Actually, it is time to reassess the foundations of the energy transition. By now, the intellectual framework of the energy transition has come to its limits, mainly because its implementation weakens economic performance and energy security (Haass & Kissane, 2024). Indeed, the transition of the EU economy to climate neutrality was by no means imagined as a process that worsens environmental degradation and increases the bloc’s dependence on foreign supplies. The Energy Roadmap 2050, an early energy transition strategy that was published in 2011, promised that “investments will pay off, in terms of growth, employment, greater energy security and lower fuel costs” (European Commission, 2011, p. 19). A new, revised approach needs to take into account the geoeconomic shifts that the initial phase of the energy transition has unleashed.

To address the dependence on Chinese exports of rare earths, the EU adopted the European Critical Raw Materials Act (Regulation (EU) 2024/1252). It aims to establish “a framework for ensuring a secure and sustainable supply of critical raw materials,” setting benchmarks for extracting, processing, and recycling a regularly updated list of raw materials, including rare earths, in Europe (Article 5). No doubt, this is a significant step to take the bloc’s import dependence seriously. Nevertheless, European policymakers and scholars need to engage in a broader discussion about energy security on the path to climate neutrality.

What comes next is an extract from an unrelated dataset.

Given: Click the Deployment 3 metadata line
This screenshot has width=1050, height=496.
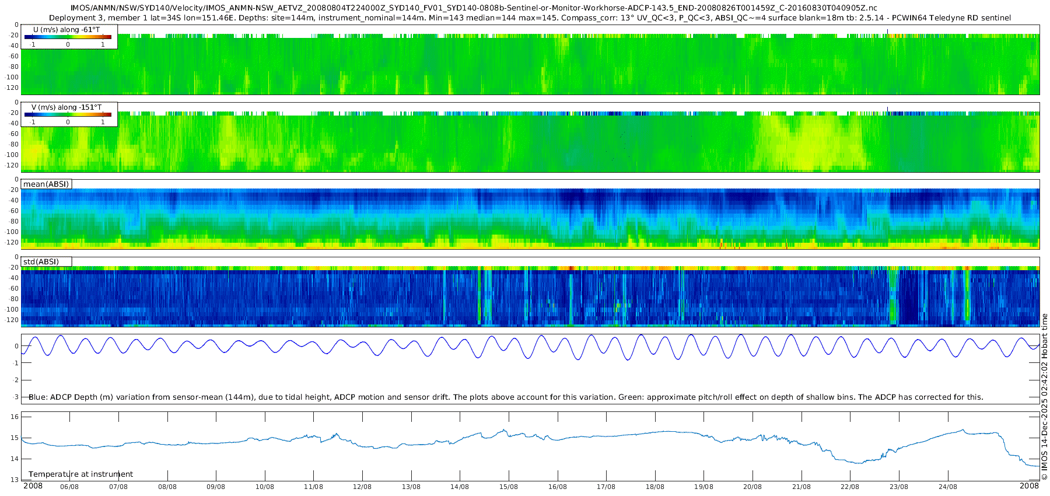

In their current conceptualisation, EU policies insufficiently address the threat that the transition poses to the bloc’s economic and energy security. When re-imagining its energy future, the EU needs to understand China’s multifaceted role in the global energy system. Clean tech from China has created a transition quagmire. For the time being, all supplies that contain rare earths from China carry a hefty price tag. Environmental and security externalities render these imports as well as the transition project unsustainable.